**Your objective:**
Look through the lines below, find those with the word "மரணம", and copy them.

**Data to examine:**
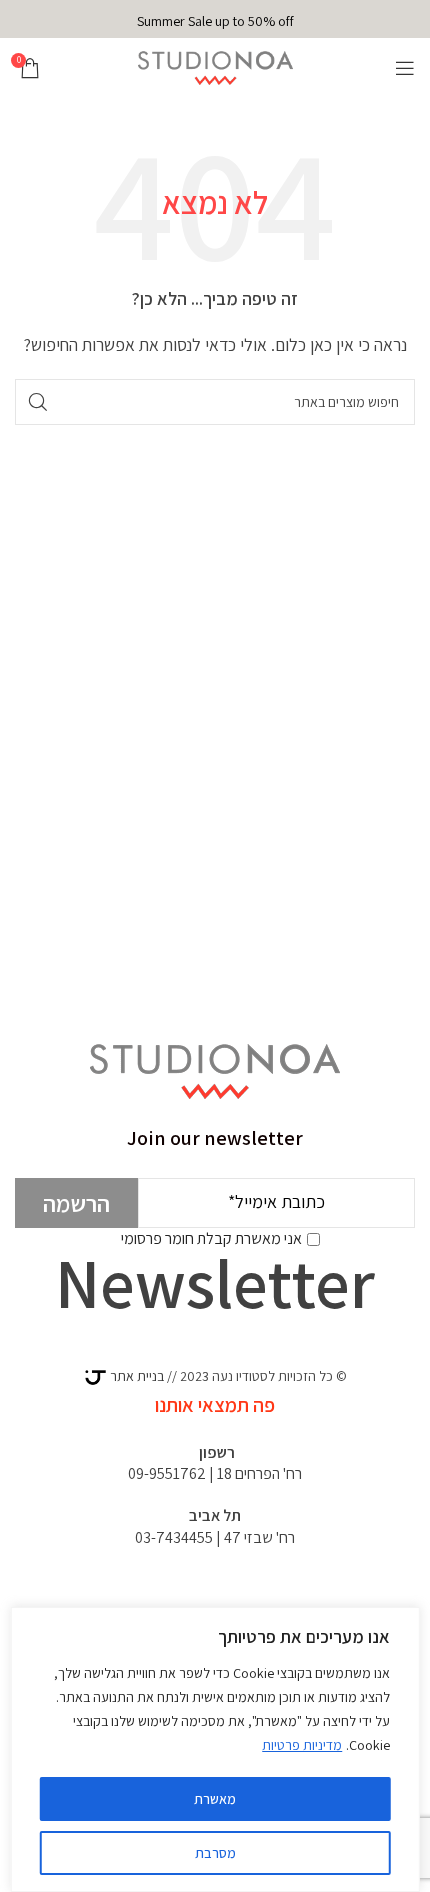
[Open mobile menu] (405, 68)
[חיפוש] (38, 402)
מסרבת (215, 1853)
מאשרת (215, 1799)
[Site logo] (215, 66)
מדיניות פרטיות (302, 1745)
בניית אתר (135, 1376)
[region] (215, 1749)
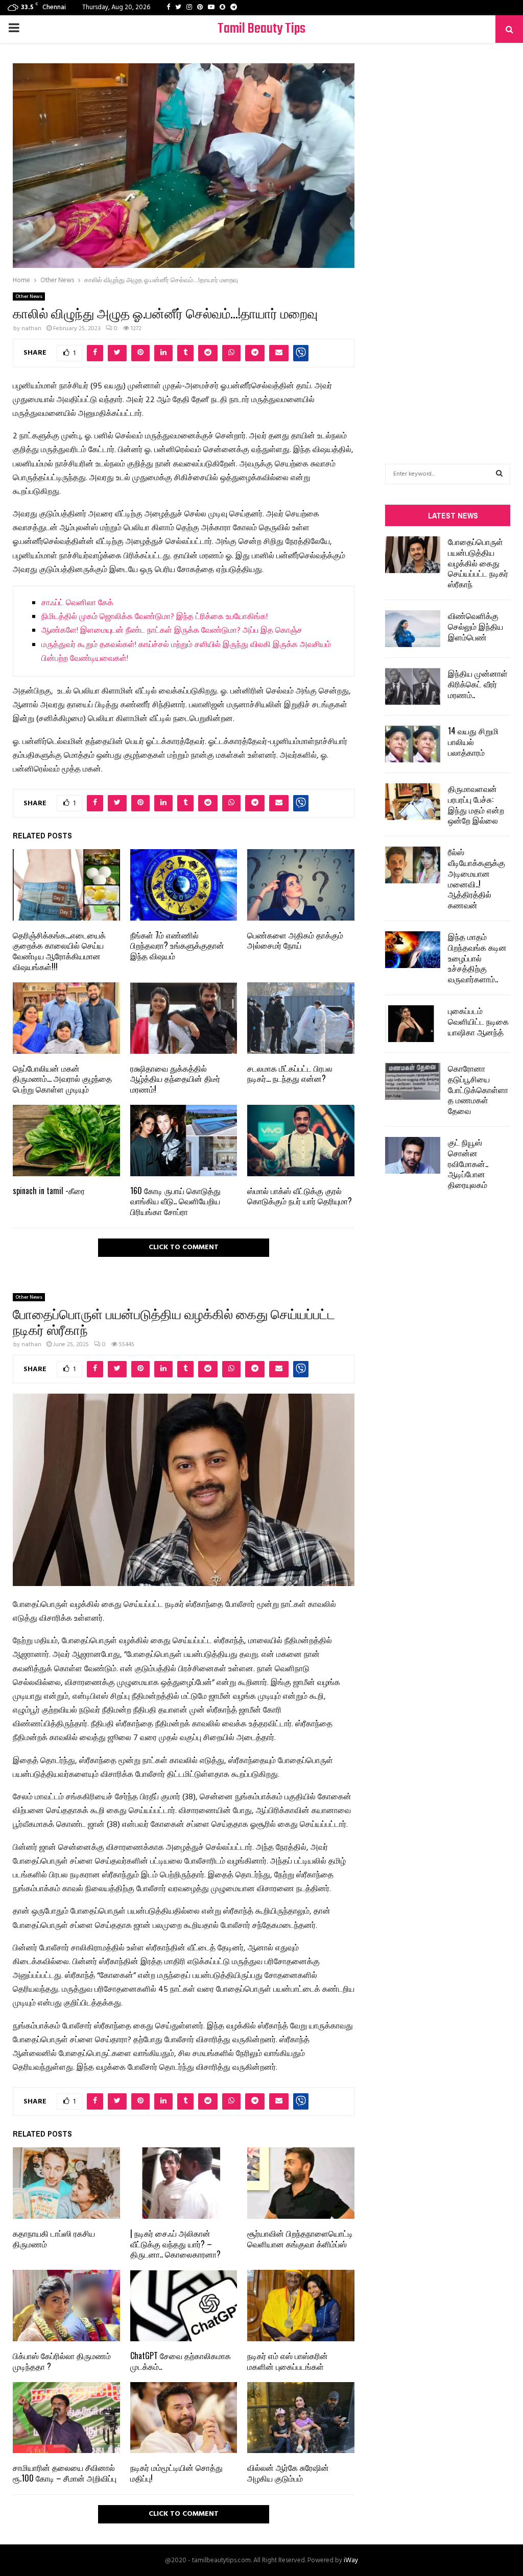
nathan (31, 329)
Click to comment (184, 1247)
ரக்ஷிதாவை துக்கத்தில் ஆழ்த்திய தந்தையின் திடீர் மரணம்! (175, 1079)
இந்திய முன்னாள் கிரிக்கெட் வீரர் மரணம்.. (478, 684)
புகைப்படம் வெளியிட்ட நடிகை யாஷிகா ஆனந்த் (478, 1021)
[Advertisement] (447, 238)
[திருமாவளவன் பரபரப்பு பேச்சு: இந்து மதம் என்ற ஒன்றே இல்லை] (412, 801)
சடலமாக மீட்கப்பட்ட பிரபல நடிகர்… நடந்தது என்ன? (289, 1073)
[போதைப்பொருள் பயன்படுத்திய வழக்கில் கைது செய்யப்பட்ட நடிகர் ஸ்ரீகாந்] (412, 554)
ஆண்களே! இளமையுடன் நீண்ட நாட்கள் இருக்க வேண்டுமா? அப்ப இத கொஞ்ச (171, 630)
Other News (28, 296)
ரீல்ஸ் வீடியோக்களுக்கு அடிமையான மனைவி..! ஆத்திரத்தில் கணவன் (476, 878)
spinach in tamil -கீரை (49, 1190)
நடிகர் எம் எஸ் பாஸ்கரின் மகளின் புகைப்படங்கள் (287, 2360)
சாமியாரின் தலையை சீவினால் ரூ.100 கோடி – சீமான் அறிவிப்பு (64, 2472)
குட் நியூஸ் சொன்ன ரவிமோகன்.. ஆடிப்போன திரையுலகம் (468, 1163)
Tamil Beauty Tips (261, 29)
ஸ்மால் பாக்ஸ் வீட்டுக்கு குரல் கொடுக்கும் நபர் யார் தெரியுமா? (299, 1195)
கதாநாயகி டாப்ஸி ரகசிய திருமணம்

==

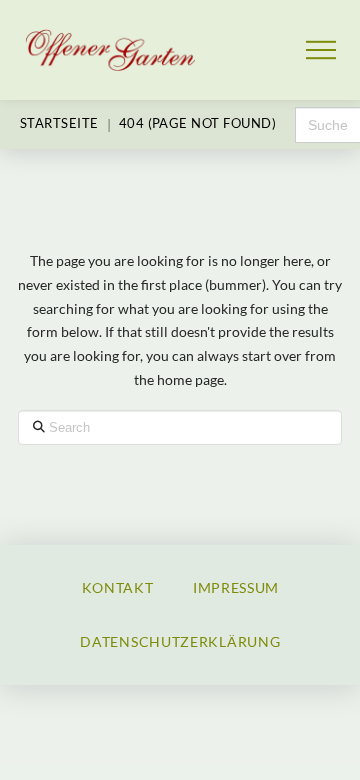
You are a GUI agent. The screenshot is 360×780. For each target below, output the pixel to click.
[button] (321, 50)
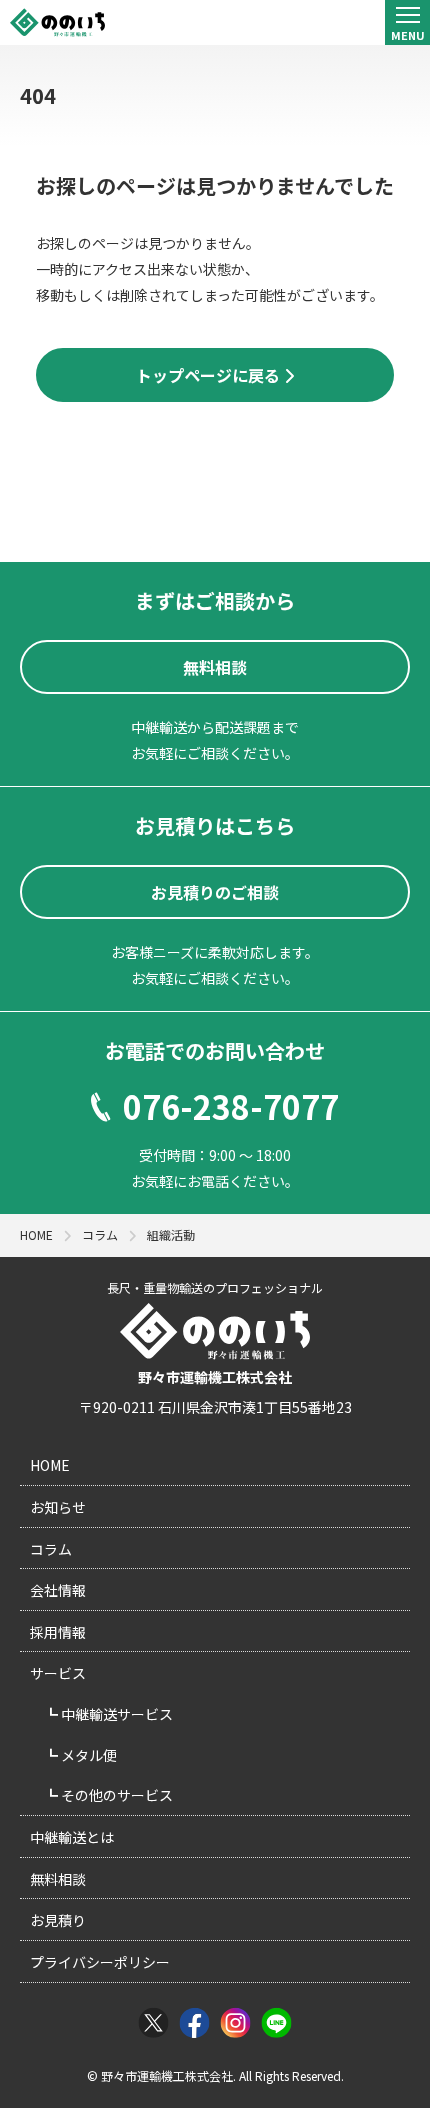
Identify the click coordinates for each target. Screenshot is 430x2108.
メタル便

**Solution for this problem:**
ரக்ஷிதாவை துக்கத்தில் ஆழ்த்திய தந்தையின் திடீர் மரணம்! (175, 1079)
இந்திய முன்னாள் கிரிக்கெட் வீரர் மரணம்.. (478, 684)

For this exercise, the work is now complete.